| Work required |
Copy, from the material below, each line that contains the word "computer".

| Dataset extract |

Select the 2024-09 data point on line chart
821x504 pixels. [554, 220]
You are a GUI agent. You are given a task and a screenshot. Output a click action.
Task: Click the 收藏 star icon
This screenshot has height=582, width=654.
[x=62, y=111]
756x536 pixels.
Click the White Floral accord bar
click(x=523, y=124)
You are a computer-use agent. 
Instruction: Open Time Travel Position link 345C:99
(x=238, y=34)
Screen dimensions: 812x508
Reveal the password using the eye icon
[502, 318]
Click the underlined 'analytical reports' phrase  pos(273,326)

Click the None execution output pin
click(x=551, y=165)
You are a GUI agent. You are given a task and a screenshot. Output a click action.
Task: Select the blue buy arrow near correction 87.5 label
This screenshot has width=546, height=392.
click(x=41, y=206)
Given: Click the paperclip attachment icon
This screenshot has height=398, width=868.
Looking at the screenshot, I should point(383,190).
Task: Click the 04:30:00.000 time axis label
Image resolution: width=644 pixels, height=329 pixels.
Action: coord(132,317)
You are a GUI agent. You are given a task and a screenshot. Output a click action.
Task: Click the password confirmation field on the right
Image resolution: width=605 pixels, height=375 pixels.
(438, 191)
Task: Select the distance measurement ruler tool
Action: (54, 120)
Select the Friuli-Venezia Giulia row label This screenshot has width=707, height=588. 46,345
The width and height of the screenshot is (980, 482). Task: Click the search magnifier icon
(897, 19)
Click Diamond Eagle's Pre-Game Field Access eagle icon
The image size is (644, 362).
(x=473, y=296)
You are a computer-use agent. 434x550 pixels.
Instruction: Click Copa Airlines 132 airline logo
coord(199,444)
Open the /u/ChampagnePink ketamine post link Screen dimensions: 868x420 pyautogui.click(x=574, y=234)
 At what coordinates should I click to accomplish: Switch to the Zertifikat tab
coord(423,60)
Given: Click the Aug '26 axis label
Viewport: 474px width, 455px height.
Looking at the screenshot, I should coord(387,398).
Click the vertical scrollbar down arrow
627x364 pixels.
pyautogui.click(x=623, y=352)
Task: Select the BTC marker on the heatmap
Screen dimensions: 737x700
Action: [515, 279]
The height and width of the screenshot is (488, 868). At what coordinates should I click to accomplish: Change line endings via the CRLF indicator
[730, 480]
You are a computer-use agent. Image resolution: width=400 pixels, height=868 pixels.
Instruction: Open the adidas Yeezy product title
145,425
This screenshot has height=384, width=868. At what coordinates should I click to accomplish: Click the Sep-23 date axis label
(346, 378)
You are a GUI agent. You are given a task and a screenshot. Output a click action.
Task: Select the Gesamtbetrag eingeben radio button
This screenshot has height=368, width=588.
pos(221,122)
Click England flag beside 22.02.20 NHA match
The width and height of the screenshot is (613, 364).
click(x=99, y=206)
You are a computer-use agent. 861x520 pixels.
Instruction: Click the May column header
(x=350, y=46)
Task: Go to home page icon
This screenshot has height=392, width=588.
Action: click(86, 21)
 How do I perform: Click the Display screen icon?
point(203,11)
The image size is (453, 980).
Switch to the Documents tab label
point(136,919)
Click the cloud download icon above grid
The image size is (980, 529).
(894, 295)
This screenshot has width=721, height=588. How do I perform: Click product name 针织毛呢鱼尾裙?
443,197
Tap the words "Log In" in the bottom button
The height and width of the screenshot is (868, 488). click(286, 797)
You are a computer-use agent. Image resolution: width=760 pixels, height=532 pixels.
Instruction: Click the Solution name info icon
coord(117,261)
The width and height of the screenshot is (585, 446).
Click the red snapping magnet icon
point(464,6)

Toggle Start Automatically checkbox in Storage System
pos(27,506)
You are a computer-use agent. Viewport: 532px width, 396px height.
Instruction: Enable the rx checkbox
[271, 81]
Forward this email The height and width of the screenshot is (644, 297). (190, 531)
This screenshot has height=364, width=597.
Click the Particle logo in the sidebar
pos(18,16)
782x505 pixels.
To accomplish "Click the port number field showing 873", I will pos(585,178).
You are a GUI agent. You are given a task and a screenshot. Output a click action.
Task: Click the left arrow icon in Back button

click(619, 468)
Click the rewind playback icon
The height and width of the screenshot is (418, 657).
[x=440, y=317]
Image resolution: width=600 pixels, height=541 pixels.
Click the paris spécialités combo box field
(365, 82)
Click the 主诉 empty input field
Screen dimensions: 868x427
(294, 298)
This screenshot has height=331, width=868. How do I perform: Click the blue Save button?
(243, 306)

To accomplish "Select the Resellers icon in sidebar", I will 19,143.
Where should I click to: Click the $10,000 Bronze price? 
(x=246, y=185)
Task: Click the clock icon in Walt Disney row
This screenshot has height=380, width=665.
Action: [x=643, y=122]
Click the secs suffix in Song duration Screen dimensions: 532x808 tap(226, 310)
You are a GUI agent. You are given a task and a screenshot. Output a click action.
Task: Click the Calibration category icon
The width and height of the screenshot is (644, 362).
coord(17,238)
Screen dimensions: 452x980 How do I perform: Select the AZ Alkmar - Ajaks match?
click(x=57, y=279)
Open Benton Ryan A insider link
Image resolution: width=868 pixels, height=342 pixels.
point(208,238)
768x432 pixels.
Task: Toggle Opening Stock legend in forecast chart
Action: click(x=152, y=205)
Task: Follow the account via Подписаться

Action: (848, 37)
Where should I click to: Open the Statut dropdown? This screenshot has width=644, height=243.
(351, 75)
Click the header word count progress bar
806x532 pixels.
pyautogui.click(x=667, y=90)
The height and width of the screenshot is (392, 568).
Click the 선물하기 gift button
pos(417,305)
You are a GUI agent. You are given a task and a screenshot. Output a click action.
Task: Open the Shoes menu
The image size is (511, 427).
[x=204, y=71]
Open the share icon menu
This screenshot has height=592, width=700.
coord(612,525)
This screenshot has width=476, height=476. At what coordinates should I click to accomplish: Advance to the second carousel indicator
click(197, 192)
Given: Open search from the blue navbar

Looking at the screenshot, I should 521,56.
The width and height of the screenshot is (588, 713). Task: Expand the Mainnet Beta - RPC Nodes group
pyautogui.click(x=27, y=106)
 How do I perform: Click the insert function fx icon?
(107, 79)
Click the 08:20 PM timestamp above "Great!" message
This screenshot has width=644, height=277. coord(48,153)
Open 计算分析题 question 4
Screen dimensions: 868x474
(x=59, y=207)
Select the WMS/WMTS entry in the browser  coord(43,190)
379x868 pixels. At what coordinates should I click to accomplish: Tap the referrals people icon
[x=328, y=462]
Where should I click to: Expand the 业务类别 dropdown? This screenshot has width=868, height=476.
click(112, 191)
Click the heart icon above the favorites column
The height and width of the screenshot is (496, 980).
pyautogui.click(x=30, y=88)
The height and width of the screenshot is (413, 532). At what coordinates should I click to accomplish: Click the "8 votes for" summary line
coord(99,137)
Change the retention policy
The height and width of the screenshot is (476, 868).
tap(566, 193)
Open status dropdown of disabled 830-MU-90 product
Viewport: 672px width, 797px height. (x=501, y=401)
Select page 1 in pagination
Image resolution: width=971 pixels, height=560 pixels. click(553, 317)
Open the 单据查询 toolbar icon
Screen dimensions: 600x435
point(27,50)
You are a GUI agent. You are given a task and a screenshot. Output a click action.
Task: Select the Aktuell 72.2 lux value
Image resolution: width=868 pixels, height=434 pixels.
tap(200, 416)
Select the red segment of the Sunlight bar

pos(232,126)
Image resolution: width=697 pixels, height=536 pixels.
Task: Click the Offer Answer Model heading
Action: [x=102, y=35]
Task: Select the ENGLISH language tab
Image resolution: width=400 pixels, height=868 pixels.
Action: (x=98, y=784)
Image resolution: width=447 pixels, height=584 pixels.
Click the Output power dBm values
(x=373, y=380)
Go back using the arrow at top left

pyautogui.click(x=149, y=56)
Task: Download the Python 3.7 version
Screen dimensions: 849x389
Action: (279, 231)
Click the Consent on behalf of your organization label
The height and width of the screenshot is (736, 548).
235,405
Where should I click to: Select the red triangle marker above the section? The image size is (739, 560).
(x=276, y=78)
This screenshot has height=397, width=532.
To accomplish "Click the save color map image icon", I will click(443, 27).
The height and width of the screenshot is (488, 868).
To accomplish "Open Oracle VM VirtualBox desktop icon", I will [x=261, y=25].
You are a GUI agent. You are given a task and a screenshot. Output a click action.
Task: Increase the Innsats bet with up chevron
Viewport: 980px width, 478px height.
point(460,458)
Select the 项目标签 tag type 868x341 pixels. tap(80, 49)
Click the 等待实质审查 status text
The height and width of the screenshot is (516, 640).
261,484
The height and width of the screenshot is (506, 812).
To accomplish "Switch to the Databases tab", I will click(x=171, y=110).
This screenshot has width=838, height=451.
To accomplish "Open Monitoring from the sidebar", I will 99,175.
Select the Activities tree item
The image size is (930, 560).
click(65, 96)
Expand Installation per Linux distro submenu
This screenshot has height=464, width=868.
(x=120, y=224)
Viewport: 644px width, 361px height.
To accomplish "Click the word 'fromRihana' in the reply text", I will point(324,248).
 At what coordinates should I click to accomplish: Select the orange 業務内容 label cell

| Written answer |
You are a computer-use agent. 
You are a computer-use agent. 434x550 pixels.
You are a computer-use agent. Image resolution: width=400 pixels, height=868 pixels.
You are a computer-use agent. 861x520 pixels.
You are a computer-use agent. Image resolution: width=760 pixels, height=532 pixels.
You are a computer-use agent. Viewport: 532px width, 396px height.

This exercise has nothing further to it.